• [Source text]:
Example \(\PageIndex{1}\)
Consider again the context of Example 5.2.2, where the random variable \(X\) represented the amount of gas stocked in a given week at a specific gas station. In Example 5.3.5, we showed that the pdf of \(X\) is given by
$$f_X(x) = \left\{\begin{array}{l l}
3x^2, & \text{for}\ 0\leq x\leq 1 \\
0, & \text{otherwise.}
\end{array}\right.\notag$$
Suppose that the storage tank at the gas station holds 10,000 gallons, then \(10,000X\) gives the number of gallons stocked in a week. If the current price of gas is $3/gallon and there are fixed delivery costs of $2000, then the total cost to stock \(10,000X\) gallons in a given week is given by the following
$$3(10,000X) + 2000 \quad\Rightarrow\quad C = 30,000X + 2000,\label{cost}$$
where the random variable \(C\) denotes the total cost of delivery.

• [Supplied information]:
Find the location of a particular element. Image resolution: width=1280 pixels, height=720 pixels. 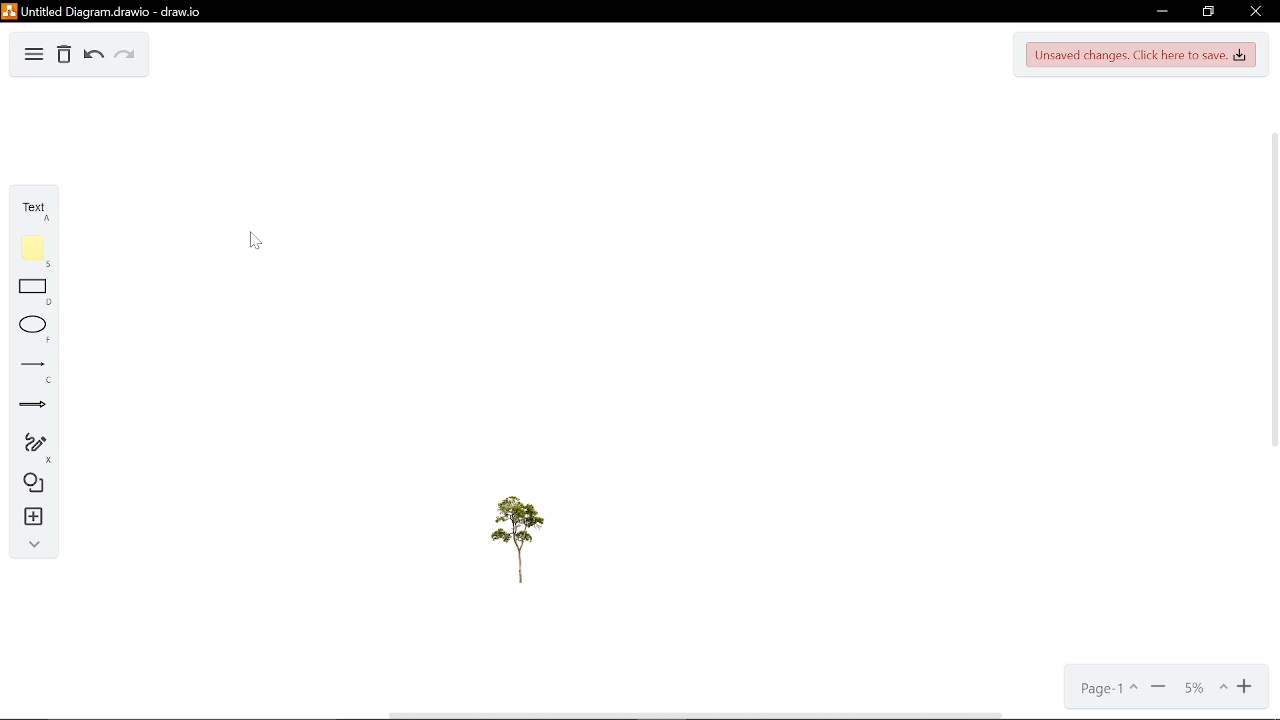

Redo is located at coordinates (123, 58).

* * *

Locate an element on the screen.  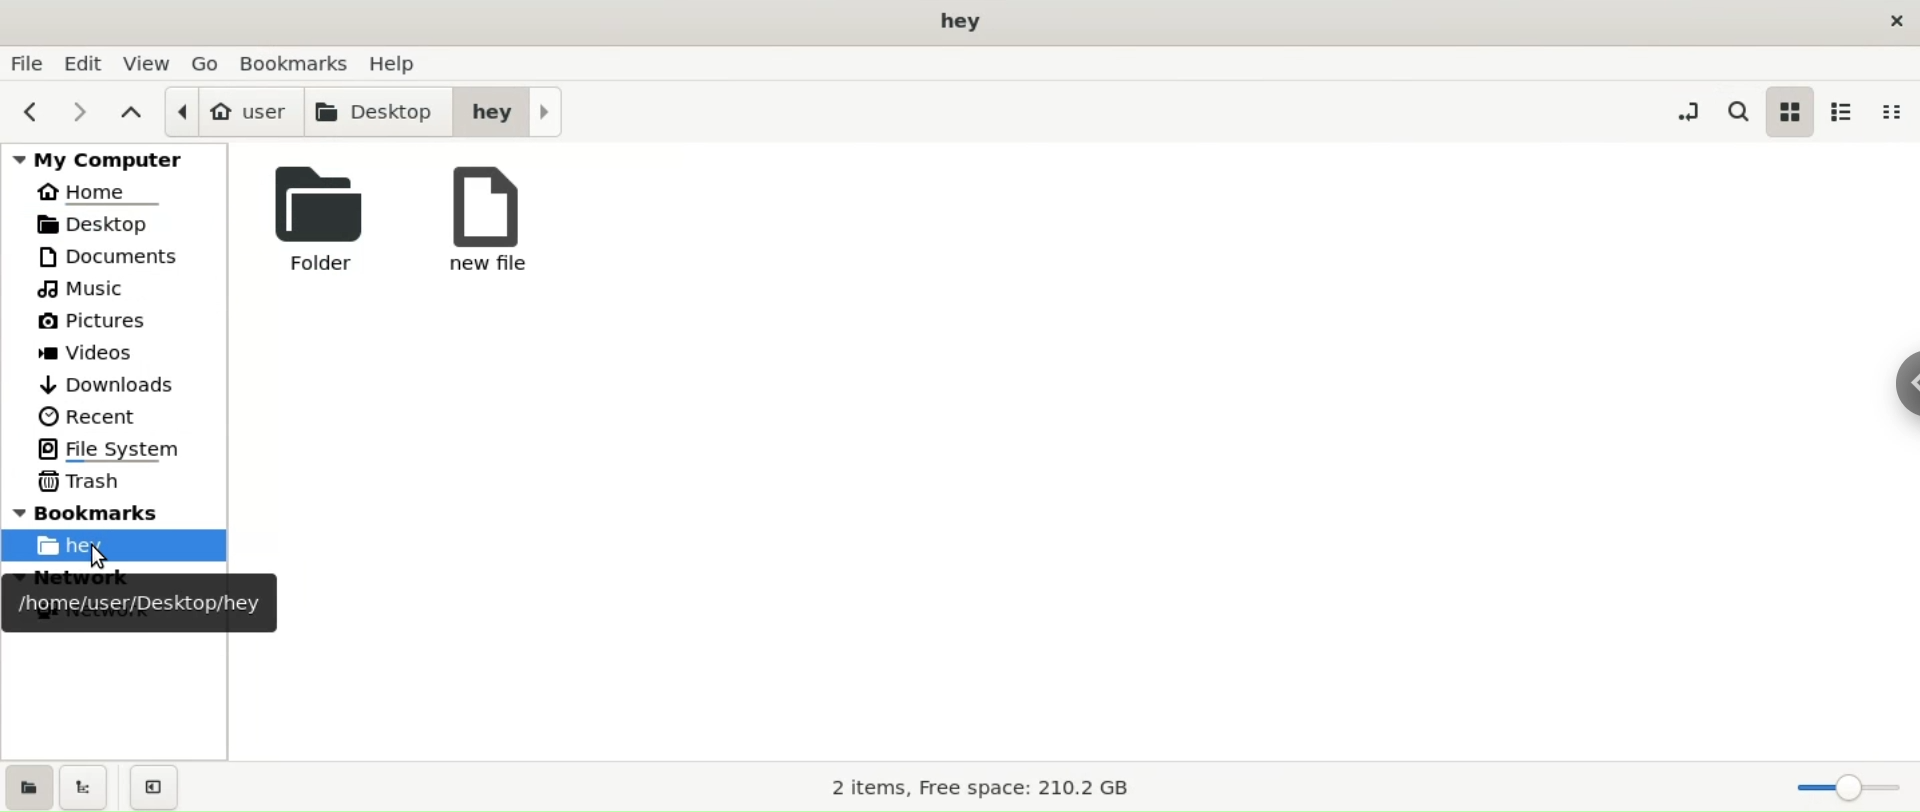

• [Instructions to follow]:
Retype the gas station cost example above word for word, keeping every symbol and line break.

• [Result of this task]:
Example \(\PageIndex{1}\)
Consider again the context of Example 5.2.2, where the random variable \(X\) represented the amount of gas stocked in a given week at a specific gas station. In Example 5.3.5, we showed that the pdf of \(X\) is given by
$$f_X(x) = \left\{\begin{array}{l l}
3x^2, & \text{for}\ 0\leq x\leq 1 \\
0, & \text{otherwise.}
\end{array}\right.\notag$$
Suppose that the storage tank at the gas station holds 10,000 gallons, then \(10,000X\) gives the number of gallons stocked in a week. If the current price of gas is $3/gallon and there are fixed delivery costs of $2000, then the total cost to stock \(10,000X\) gallons in a given week is given by the following
$$3(10,000X) + 2000 \quad\Rightarrow\quad C = 30,000X + 2000,\label{cost}$$
where the random variable \(C\) denotes the total cost of delivery.